Yesterday, I was touched – in my opinion, inappropriately – by a TSA agent at LAX.

I’m not going to talk about it in detail until I can speak with an attorney, but I’ve spent much of the last 24 hours replaying it over and over in my mind, and though some of the initial outrage has faded, I still feel sick and angry when I think about it.

What I want to say today is this: I believe that the choice we are currently given by the American government when we need to fly is morally wrong, unconstitutional, and does nothing to enhance passenger safety.

I further believe that when I choose to fly, I should not be forced to choose between submitting myself to a virtually-nude scan (and exposing myself to uncertain health risks due to radiation exposure*), or enduring an aggressive, invasive patdown where a stranger puts his hands in my pants, and makes any contact at all with my genitals.

When I left the security screening yesterday, I didn’t feel safe. I felt violated, humiliated, assaulted, and angry. I felt like I never wanted to fly again. I was so furious and upset, my hands shook for quite some time after the ordeal was over. I felt sick to my stomach for hours.

This is wrong. Nobody should have to feel this way, just so we can get on an airplane. We have fundamental human and constitutional rights in America, and among those rights is a reasonable expectation of personal privacy, and freedom from unreasonable searches. I can not believe that the TSA and its supporters believe that what they are doing is reasonable and appropriate. Nobody should have to choose between a virtually-nude body scan or an aggressive, invasive patdown where a stranger puts his or her hands inside your pants and makes any contact at all with your genitals or breasts as a condition of flying.
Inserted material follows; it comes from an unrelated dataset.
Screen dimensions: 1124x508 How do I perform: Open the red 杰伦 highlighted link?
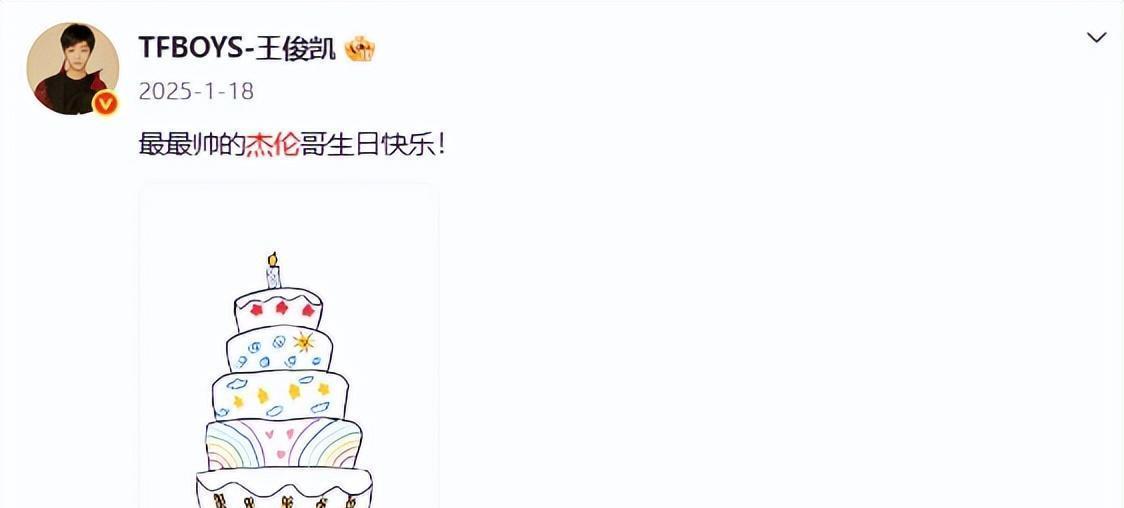pos(272,145)
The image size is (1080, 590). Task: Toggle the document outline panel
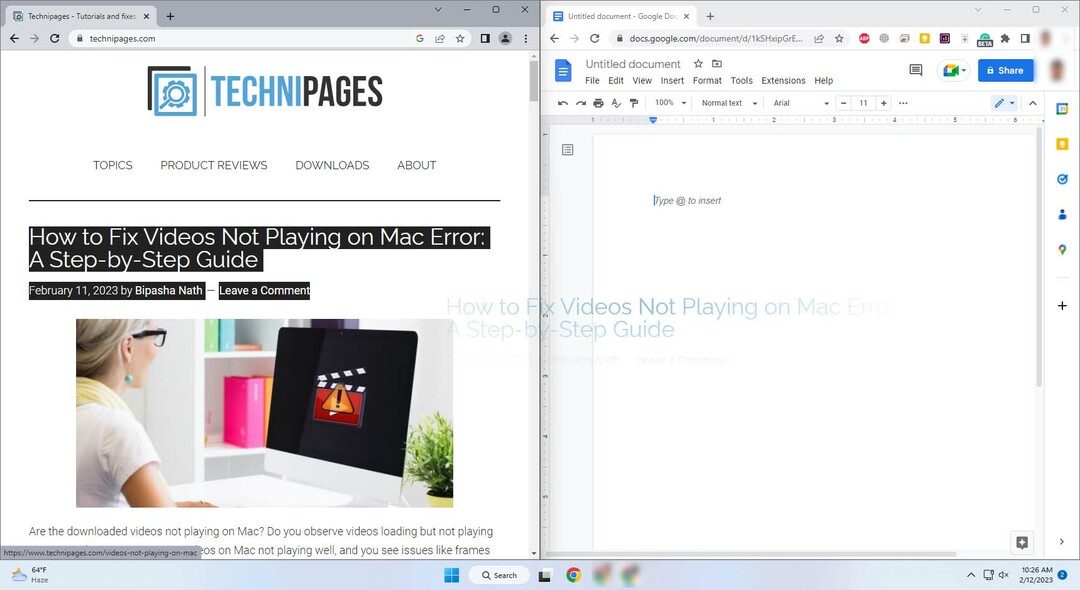pos(568,150)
I do not have the luxury of simply refusing to fly unless and until this policy changes. I have to travel dozens of times a year for work, and it simply isn’t practical to travel any other way. Airlines know that I am not unique in this regard, so they have no incentive to take a stand on their customers’ behalf. Our government also knows this, so our Congressmen and Congresswomen have no incentive to stand up for the rights and freedoms of their constituencies against powerful and politically-connected lobbyists like the former head of the TSA. This is also wrong.
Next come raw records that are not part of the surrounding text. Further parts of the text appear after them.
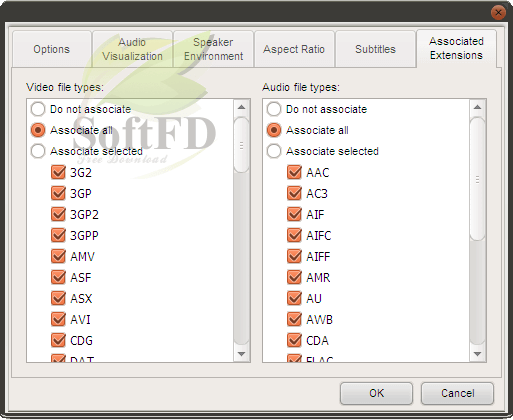Viewport: 513px width, 420px height.
Task: Open the Aspect Ratio tab
Action: (294, 49)
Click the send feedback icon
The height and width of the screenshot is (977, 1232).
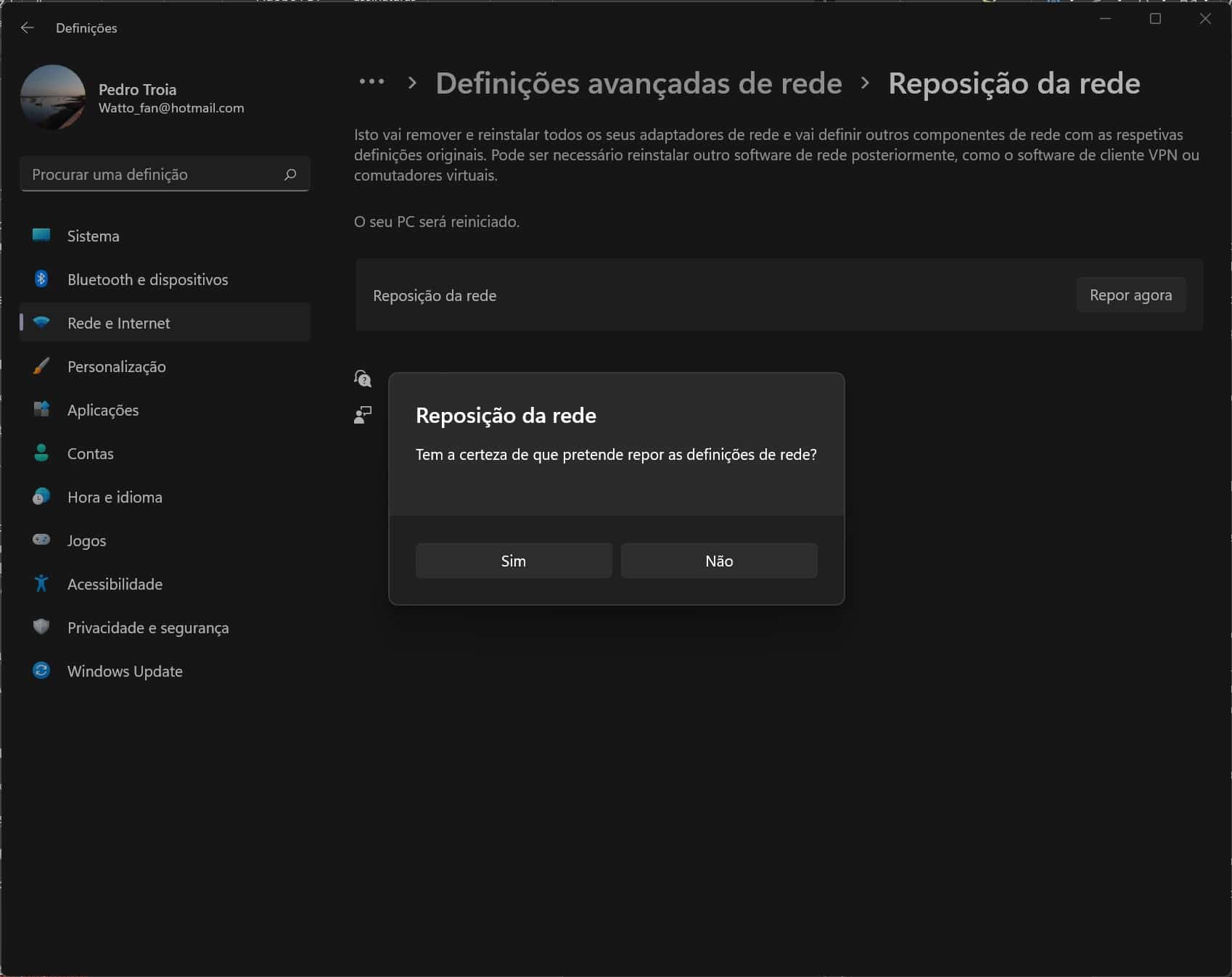(x=362, y=415)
I have to travel back into the USA next week, and I’ll be back and forth between Los Angeles and Vancouver for much of the next several months. When I think about all this travel, I feel helpless, disempowered, and victimized by the airlines and the TSA … and I’m one of the lucky passengers who has never been sexually assaulted. I can’t imagine what it must feel like for someone who has been the victim of sexual violence to know that they are faced with the same two equally-unacceptable choices that I faced yesterday, and will likely face whenever I fly in the future.

It’s fundamentally wrong that any government can force its citizens to submit to totally unreasonable searches so we have the “freedom” to travel. It is fundamentally wrong that the voices of these same citizens are routinely ignored, our feelings marginalized, and our concerns mocked.

I don’t know what we can do to change this, but we must do something. I’m writing letters to all of my congressional representatives, contacting an attorney, and reaching out to the ACLU when I get home. I am not optimistic that anything will change, because I feel like the system is institutionally biased against individuals like me … but maybe if tens of thousands of travelers express our outrage at this treatment, someone will be forced to listen.

To add one more thing: I don’t believe that all TSA officersare automatically bad people (though we’ve seen that at least some are). For example, I recently flew out of Seattle, opted-out, and got a non-invasive, professional, polite patdown. It was still annoying, but at least my genitals weren’t touched in any way, which was decidedly not the case yesterday. I realize that most TSA officers are doing the best they can in a job that requires them to interact with people who automatically dislike them and what they represent. It isn’t the individual officer who is the problem; it’s the policies he or she is instructed to carry out that need to change.

* The TSA recently admitted that the amount of radiation passengers are exposed to in backscatter scanners was 10 times more than they originally claimed. The TSA claims that the scanners are still safe, but what else would we expect them to claim?

***

As a victim of abuse, airport security measures have caused me a lot of distress in the past, and since the new pat downs have been instigated I’ve stayed away from flying altogether (which is problematic given that my family reside overseas). I’m therefore very grateful to former SG editor and Geek In Review contributor Wil Wheaton (@wilw) for allowing us to repost this essay, which was first published on his blog on April 6th. – Nicole Powers, SG Ed

1 comments
Allison
Allison

I have not been subjected to the TSA "pat down" because I don't fly very often. But I agree w/ every word: "...violated, humiliated, angry"

Trackbacks

  1. […] Wil Wheaton wrote of his unpleasant TSA experience right on this very blog back in April, 2011: “I believe that the choice we are currently given by the American government when we need to fly is morally wrong, unconstitutional, and does nothing to enhance passenger safety. […]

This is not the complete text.